* Dataset content
*-*-*

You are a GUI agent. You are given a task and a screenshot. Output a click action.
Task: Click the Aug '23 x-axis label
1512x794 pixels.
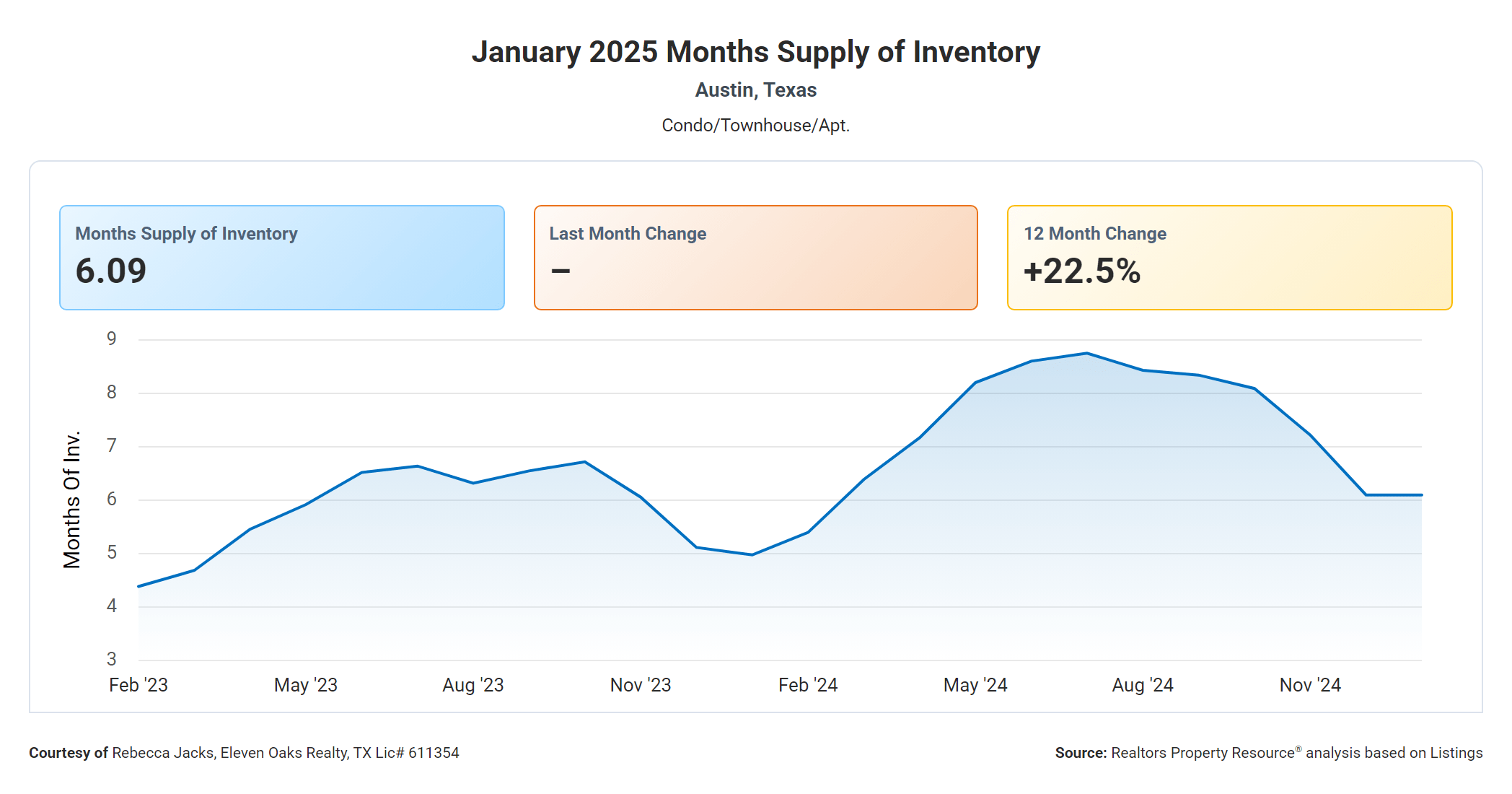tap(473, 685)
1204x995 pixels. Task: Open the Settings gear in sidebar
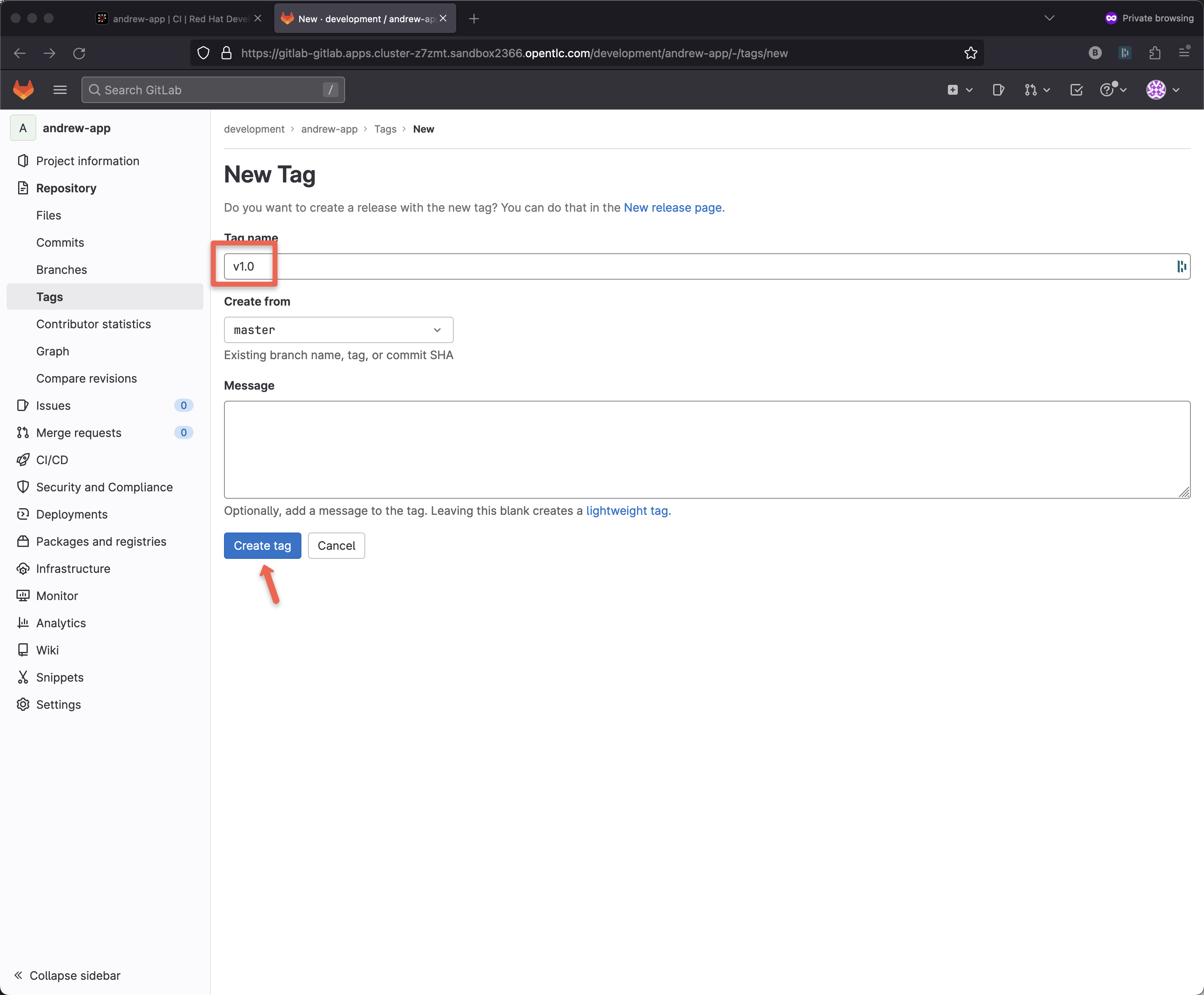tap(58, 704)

*-*-*

* What you have to do
Line by line, transcribe the records exactly, omitting the images.

* Solution to the exercise
You are a GUI agent. You are given a task and a screenshot. Output a click action.
Task: Click the Aug '23 x-axis label
1512x794 pixels.
tap(473, 685)
1204x995 pixels. Task: Open the Settings gear in sidebar
tap(58, 704)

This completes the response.